X_train, X_test, y_train, y_test = mlp.split_df(result, dep_var='SalePrice', test_size=0.3, split_mode='random')
X_train.shape, X_test.shape
X_train, X_test, y_train, y_test = mlp.split_df(result, dep_var='SalePrice', test_size=0.3, split_mode='on_split_id', split_var='MachineID')
X_train.shape, X_test.shape
#every row that fulfills this condition will be in the trainset
cond = (result.saleYear<2009)
X_train, X_test, y_train, y_test = mlp.split_df(result, dep_var='SalePrice', test_size=0.3, split_mode='on_condition', cond=cond)
X_train.shape, X_test.shape
X_train.head()
X_train_, X_test_, dict_list, dict_inv_list = mlp.cat_transform(X_train, X_test, cat_type = categorical_type)
X_train_.head()
We changed the defined categorical types to int and saved the corresponding dictionaries.
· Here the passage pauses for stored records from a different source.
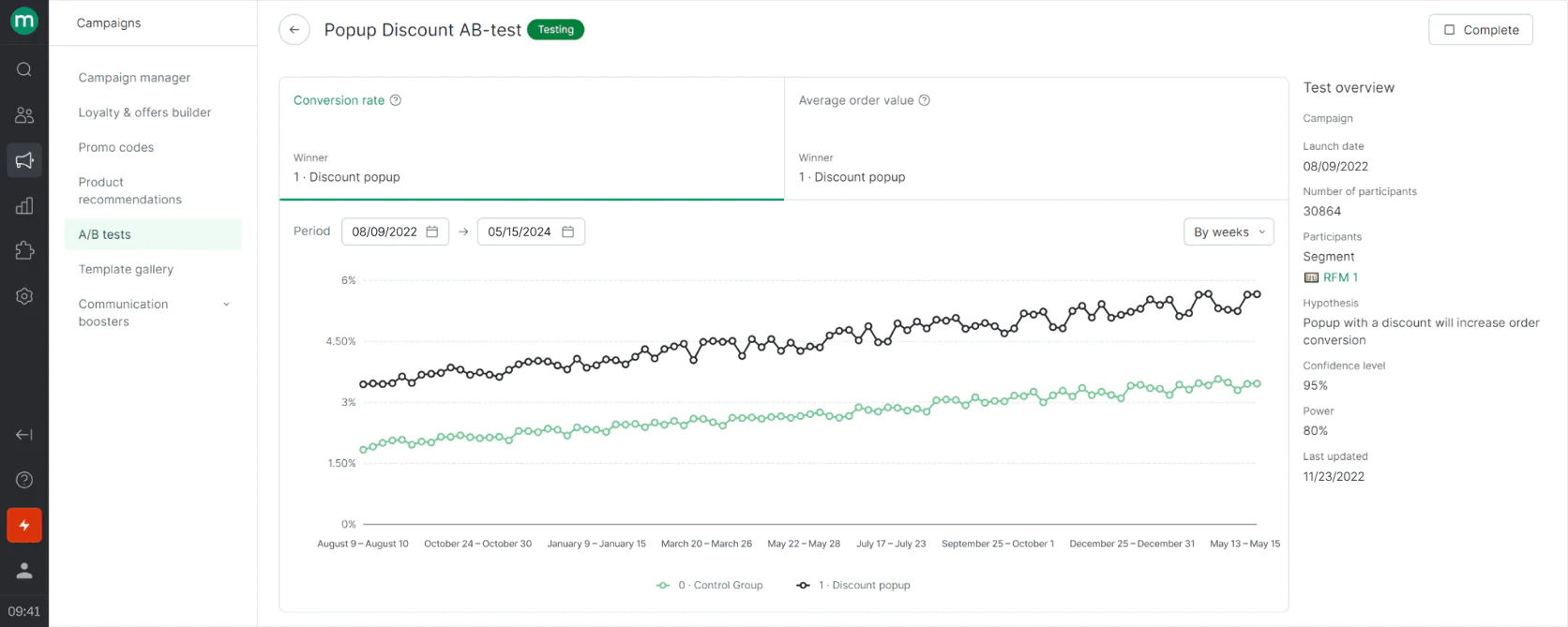Click the end date 05/15/2024 field
The width and height of the screenshot is (1568, 627).
[x=531, y=231]
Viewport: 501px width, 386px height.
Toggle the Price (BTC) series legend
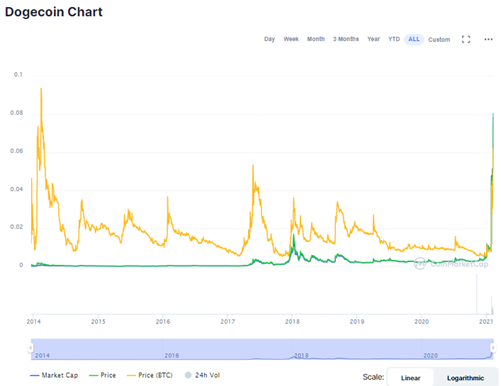150,375
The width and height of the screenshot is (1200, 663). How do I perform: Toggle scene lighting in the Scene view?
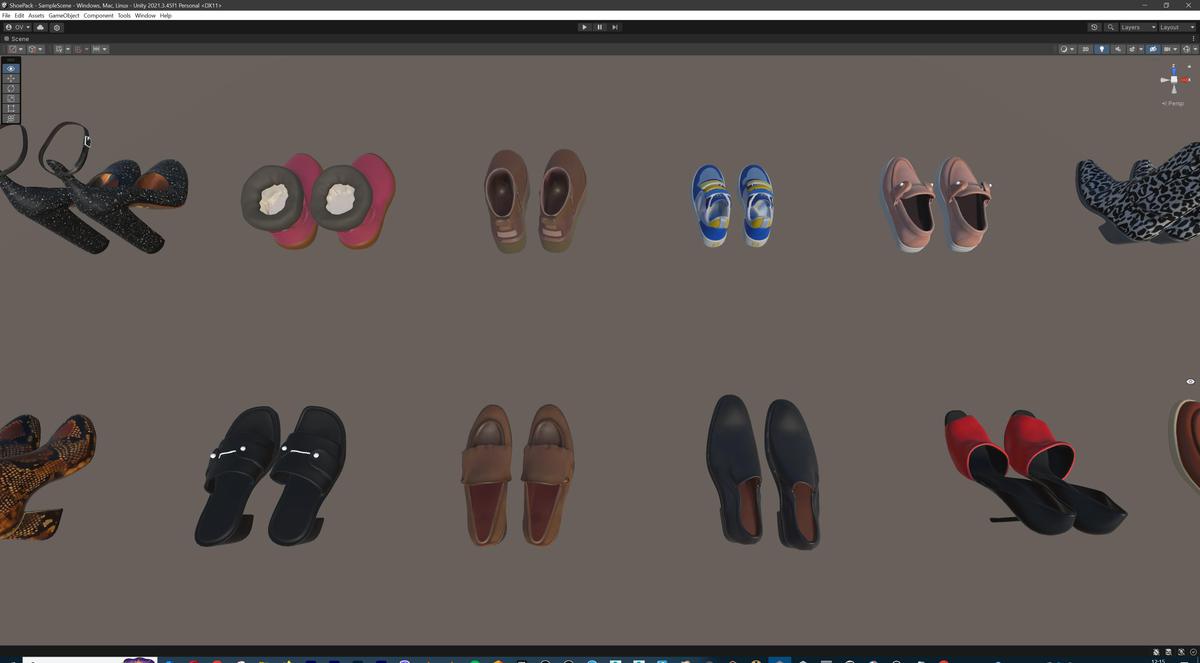tap(1102, 48)
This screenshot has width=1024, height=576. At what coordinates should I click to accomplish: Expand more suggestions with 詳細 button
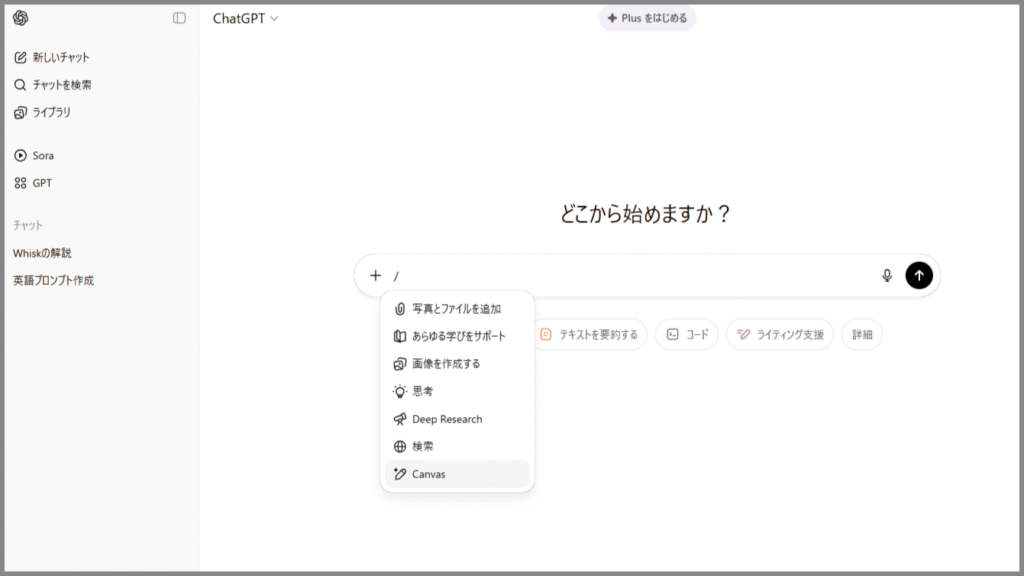[x=862, y=335]
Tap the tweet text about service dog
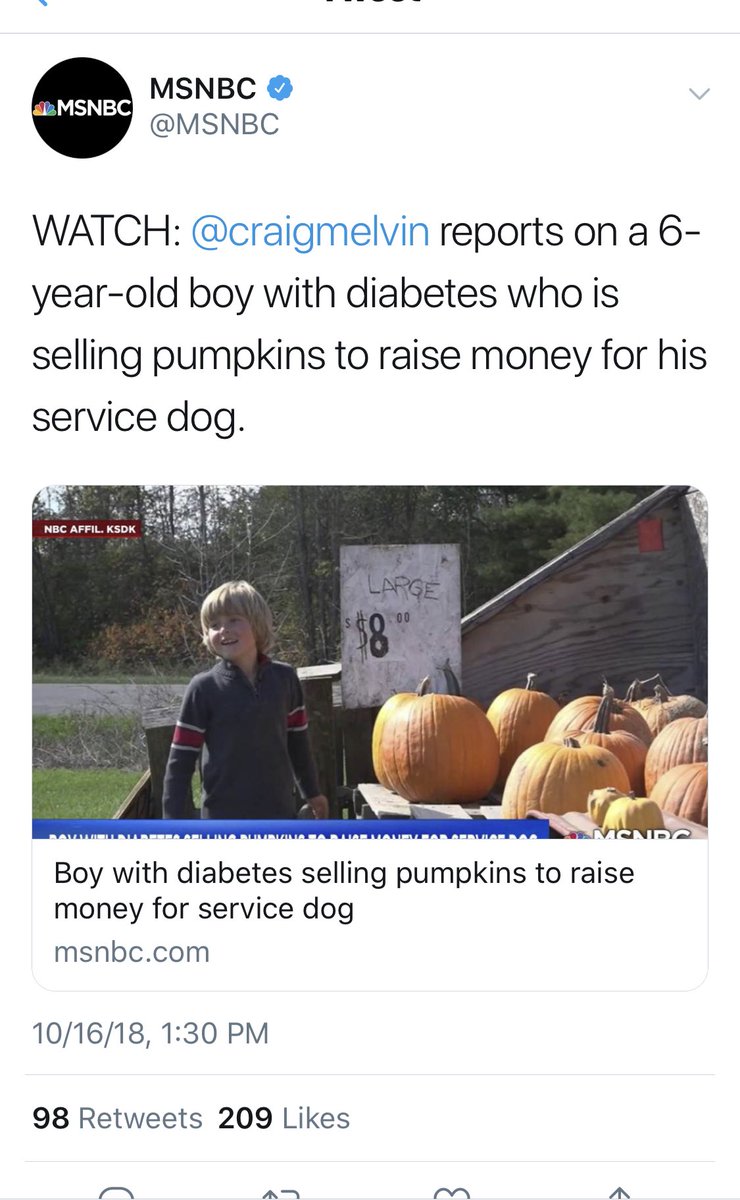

Also, we added a special token for NaN values.
dict_list[1]
Let's standardize the data. If we want specific columns to not be standardized, we can put them into the cat_type argument. If we have an ID to later match the results to, put it into the id_type argument and it will not be standardized. If you don't want the dependend variable to be standardized, set transform_y to False (also realize that you will not get the scaler_y object as an output).
categorical_type = ['MachineID', 'UsageBand', 'saleYear', 'saleMonth']
X_train_2, X_test_2, y_train_2, y_test_2, scaler, scaler_y = mlp.cont_standardize(X_train_, X_test_, y_train, y_test, cat_type=categorical_type, transform_y=True, path='', standardizer='StandardScaler')
y_train[:5]
y_train_2[:5]
X_train_2.head()
saleYear and saleMonth didn't get standardized, also the categorical variables didn't get standardized.